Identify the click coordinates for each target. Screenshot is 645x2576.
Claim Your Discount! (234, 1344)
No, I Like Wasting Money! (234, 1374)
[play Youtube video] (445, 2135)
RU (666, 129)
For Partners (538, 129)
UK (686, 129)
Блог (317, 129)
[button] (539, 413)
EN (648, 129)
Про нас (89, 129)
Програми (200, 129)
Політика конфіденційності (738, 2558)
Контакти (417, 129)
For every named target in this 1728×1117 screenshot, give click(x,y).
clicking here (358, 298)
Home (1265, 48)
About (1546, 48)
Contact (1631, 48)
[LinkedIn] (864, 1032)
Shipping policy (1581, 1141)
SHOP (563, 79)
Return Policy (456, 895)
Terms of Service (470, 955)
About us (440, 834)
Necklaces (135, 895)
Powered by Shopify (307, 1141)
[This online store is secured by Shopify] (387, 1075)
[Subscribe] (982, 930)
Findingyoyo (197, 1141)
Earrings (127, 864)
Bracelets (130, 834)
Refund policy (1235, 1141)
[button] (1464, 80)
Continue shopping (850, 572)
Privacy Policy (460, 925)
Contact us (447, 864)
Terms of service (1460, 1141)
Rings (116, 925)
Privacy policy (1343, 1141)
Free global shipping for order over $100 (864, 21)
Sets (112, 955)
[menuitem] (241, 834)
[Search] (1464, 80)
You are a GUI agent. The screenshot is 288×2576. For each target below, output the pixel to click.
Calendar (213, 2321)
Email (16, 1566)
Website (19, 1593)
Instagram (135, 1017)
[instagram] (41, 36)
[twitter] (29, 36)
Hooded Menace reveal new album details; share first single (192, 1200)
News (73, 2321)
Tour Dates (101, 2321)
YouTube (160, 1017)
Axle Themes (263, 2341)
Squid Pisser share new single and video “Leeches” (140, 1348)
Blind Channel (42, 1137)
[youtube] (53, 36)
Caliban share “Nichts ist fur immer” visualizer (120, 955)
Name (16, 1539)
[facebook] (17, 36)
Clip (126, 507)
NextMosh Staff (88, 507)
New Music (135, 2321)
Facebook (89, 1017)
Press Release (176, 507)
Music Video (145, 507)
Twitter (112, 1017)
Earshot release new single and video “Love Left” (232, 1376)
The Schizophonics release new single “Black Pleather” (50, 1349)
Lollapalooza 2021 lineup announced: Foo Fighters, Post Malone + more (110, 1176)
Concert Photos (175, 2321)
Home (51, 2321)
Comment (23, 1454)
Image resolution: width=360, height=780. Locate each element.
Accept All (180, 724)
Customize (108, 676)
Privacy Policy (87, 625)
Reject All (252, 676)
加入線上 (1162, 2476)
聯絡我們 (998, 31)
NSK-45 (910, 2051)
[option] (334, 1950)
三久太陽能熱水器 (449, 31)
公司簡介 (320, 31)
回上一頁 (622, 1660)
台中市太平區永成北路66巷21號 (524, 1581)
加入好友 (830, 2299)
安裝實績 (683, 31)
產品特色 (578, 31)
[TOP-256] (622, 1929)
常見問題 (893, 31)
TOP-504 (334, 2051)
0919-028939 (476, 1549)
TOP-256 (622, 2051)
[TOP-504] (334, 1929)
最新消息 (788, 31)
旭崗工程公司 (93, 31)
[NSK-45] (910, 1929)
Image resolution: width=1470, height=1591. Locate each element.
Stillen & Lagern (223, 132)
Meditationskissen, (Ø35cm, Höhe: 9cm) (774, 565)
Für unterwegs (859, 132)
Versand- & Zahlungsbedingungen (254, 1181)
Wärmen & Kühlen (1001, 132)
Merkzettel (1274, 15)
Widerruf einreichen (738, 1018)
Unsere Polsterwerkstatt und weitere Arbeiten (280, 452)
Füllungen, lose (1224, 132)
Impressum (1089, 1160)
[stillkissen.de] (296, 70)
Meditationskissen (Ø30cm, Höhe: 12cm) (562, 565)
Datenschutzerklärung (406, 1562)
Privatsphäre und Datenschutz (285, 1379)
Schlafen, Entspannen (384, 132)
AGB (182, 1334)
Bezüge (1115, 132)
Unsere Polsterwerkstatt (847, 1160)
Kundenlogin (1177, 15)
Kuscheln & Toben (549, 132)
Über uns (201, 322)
# # # #
[PROMPT]
Your answer must consist only of the lines from the one containing "Image resolution: width=1470, height=1591." through the last line of the data above, both included, exactly as written.

[TASK OUTPUT]
Image resolution: width=1470, height=1591. Locate each element.
Stillen & Lagern (223, 132)
Meditationskissen, (Ø35cm, Höhe: 9cm) (774, 565)
Für unterwegs (859, 132)
Versand- & Zahlungsbedingungen (254, 1181)
Wärmen & Kühlen (1001, 132)
Merkzettel (1274, 15)
Widerruf einreichen (738, 1018)
Unsere Polsterwerkstatt und weitere Arbeiten (280, 452)
Füllungen, lose (1224, 132)
Impressum (1089, 1160)
[stillkissen.de] (296, 70)
Meditationskissen (Ø30cm, Höhe: 12cm) (562, 565)
Datenschutzerklärung (406, 1562)
Privatsphäre und Datenschutz (285, 1379)
Schlafen, Entspannen (384, 132)
AGB (182, 1334)
Bezüge (1115, 132)
Unsere Polsterwerkstatt (847, 1160)
Kundenlogin (1177, 15)
Kuscheln & Toben (549, 132)
Über uns (201, 322)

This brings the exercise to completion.